:: AUFGABE ::
Kopieren Sie aus dem unten stehenden Text über das Sehen einzelner Photonen wortgetreu den Abschnitt, der bei „Augen sehen einzelne“ beginnt und bei „Photon wahrnehmen können.“ endet.

═══ ZITIERTER TEXTAUSZUG ═══

Augen sehen einzelne Photonen
orscher am Wiener Institut für Molekulare Pathologie (IMP) und an der Rockefeller University in New York haben erstmals nachgewiesen, dass Menschen ein einzelnes Photon wahrnehmen können.
Wo liegt die absolute Untergrenze der menschlichen Sehfähigkeit? Trotz zahlreicher Studien seit den 1970er Jahren konnte diese Frage bisher nicht mit Sicherheit beantwortet werden. Immerhin wusste man schon, dass Menschen Lichtblitze wahrnehmen, die aus fünf bis sieben Photonen bestehen. Ob ein einzelnes Photon sichtbar ist, blieb lange Zeit ungeklärt.
Ein interdisziplinäres Team unter der Leitung des Quantenphysikers Alipasha Vaziri konnte diese Frage nun positiv beantworten. Vaziri ist Associate Professor und Leiter des Laboratory of Neurotechnology & Biophysics an der Rockefeller University und leitet eine Arbeitsgruppe am IMP in Wien, wo die Experimente durchgeführt wurden.
„Wir konnten erstmals zeigen, dass das menschliche Auge tatsächlich imstande ist, ein einzelnes Photon zu erkennen”, erklärt Alipasha Vaziri. „Das ist bemerkenswert und zeigt, bis zu welch erstaunlicher Effizienz die Evolution die Empfindlichkeit der Sinnesorgane vorantreibt, in diesem Fall bis zur Einheit der physikalischen Größe selbst.”
Was den Physiker besonders fasziniert: „Hier trifft ein Photon, die kleinste Einheit des Lichts, auf ein biologisches System, bestehend aus Milliarden von Zellen. Das schwache Signal durchläuft mehrere Schritte biologischer Signalverarbeitung bis hin zur bewussten Wahrnehmung und geht trotz aller Quellen des Rauschens nicht verloren. Zu allem Überfluss ist die Umgebung warm und feucht – normalerweise ein wahrer Albtraum für Messungen auf der Quantenebene. Jeder von Menschen gebaute Detektor müsste stark gekühlt und sorgfältig abgeschirmt werden, um solche Ergebnisse zu liefern.”
Bisherige Versuche waren daran gescheitert, dass weder die Technologie zur Verfügung stand noch die psycho-physikalischen Ansätze. Vaziri: „Es ist nicht einfach, Licht zu erzeugen, das aus genau einem oder einer definierten Anzahl von Photonen besteht. In Licht aus klassischen Quellen ist die Photonenenzahl statistisch verteilt. Durch Dimmen kann man nur die mittlere Photonenzahl eines Lichtpulses verringern, die exakte Anzahl ist nicht bestimmbar.”

═══ ÜBUNGSDATEN ═══

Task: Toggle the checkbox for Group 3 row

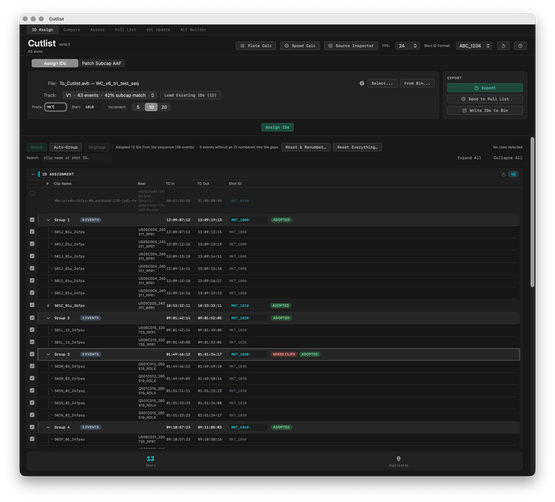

═══
═══ ÜBUNGSDATEN ═══

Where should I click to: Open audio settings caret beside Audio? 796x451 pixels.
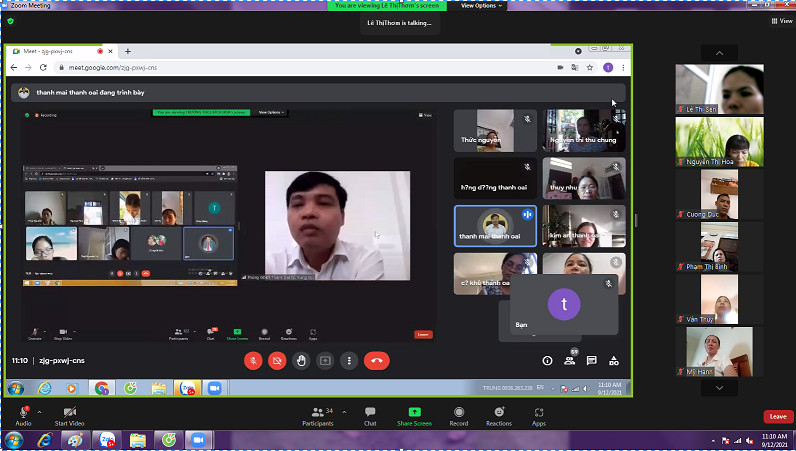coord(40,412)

═══
═══ ÜBUNGSDATEN ═══

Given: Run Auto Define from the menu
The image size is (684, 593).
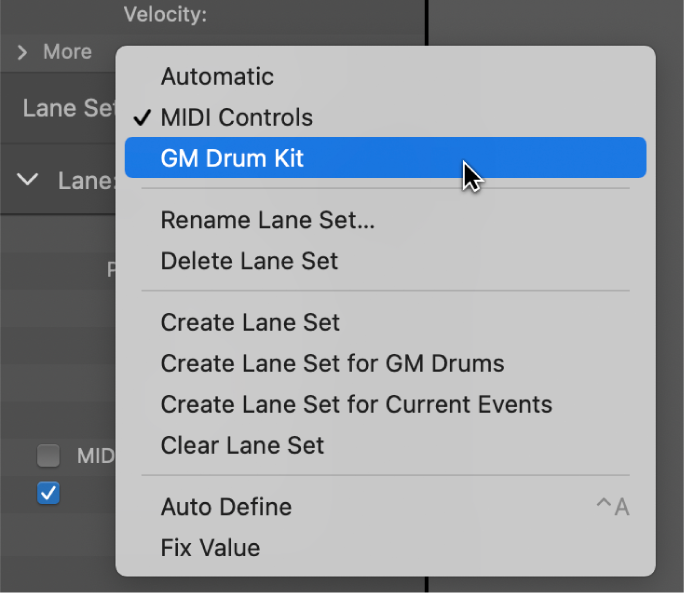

═══

:: LÖSUNG ::
Augen sehen einzelne Photonen
orscher am Wiener Institut für Molekulare Pathologie (IMP) und an der Rockefeller University in New York haben erstmals nachgewiesen, dass Menschen ein einzelnes Photon wahrnehmen können.